# Horrible Horse Hoof Injury, Keeps abscessing but No Better



## MakNat (Dec 3, 2012)

4 months. $1,500 later.  He stepped on something a got a deep puncture wound.  I no idea, nothing in it, had Xrays.  It keeps blowing up and popping.  Vet says its all the dead and damaged tissue trying to leave the body.  Horse is only getting worse.  40 broken days a 3 different antibiotics.  Epson salt hot towel soaks, clean twice a day with soap and iodine, icthimol bandaging, animaleintex wraps, cold hosing.  You name it...  My Vet has seemed to run out of answers....  I as well as he has talked to c\a couple other Vets..  Noone seems to have anymore answers.  If he doesn't get any better, I will have to put him out of his misery....  Has anyone found something off the wall that might help him???  Hes been drinking AVC...  Was hoping that might help flush this mess.  Any ideas would be great.  Thank you


----------



## bonbean01 (Dec 3, 2012)

Wow...that's sad, and getting expensive!  I have no experiences or ideas for you...just wondering what he stepped on and if something is still deep in there?  Does a wood splinter show up on an x-ray?

Hope you get some good suggestions on here from people who may have had this problem.


----------



## bonbean01 (Dec 3, 2012)

Oh, and forgot to say...welcome to Backyard Herds


----------



## GLENMAR (Dec 3, 2012)

May have to take him to a University vet school.

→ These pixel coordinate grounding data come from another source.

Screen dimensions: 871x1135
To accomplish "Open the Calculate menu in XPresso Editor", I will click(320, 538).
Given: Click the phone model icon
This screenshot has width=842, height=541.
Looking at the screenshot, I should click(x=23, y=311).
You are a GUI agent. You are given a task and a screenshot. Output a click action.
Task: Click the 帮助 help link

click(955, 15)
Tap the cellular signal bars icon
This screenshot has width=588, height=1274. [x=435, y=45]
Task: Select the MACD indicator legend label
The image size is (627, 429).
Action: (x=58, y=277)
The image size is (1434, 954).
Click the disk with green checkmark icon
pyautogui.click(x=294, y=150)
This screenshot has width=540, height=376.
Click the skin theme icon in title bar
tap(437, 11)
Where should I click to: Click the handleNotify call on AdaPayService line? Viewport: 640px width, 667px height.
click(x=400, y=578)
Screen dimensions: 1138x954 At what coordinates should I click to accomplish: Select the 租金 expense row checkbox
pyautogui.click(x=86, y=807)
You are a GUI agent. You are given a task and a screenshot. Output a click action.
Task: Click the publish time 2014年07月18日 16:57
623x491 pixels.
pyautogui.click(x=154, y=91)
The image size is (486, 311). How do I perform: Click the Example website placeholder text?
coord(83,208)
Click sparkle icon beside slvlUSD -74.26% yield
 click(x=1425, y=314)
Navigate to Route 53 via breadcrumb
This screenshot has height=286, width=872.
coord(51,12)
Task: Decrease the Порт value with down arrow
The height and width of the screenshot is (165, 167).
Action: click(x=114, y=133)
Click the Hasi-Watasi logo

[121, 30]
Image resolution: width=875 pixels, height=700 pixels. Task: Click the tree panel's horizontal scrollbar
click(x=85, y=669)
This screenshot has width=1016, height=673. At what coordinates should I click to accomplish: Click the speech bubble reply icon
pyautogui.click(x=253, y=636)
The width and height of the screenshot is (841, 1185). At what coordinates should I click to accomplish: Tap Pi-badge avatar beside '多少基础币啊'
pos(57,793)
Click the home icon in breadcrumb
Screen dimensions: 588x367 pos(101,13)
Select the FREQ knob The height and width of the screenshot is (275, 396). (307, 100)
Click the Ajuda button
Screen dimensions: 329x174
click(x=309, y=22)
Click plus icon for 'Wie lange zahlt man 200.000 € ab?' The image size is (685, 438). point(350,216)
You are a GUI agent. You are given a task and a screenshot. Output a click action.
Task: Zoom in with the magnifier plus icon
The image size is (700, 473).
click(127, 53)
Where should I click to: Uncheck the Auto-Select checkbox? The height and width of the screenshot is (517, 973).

I think they can open the foot there. 
Either way it does not sound good. Sorry.


----------



## ThreeBoysChicks (Dec 4, 2012)

Doesn't sound good.  It sounds like you are doing the right things.  Like GLENMAR said, only option is to go in more and see what is up.  But that will be really costly and the recovery time will be long.  Only you can make the decision.


----------



## Cricket (Dec 4, 2012)

I'm not coming from any knowledge base, but . . . I know Hydrogen Peroxide is supposed to be a big no-no straight up as it eats healthy tissue, but wonder if it would boil down to the start of the trouble?  And keep the outside from healing over too quickly.  I assume that is what the Ichthamol is supposed to be doing?  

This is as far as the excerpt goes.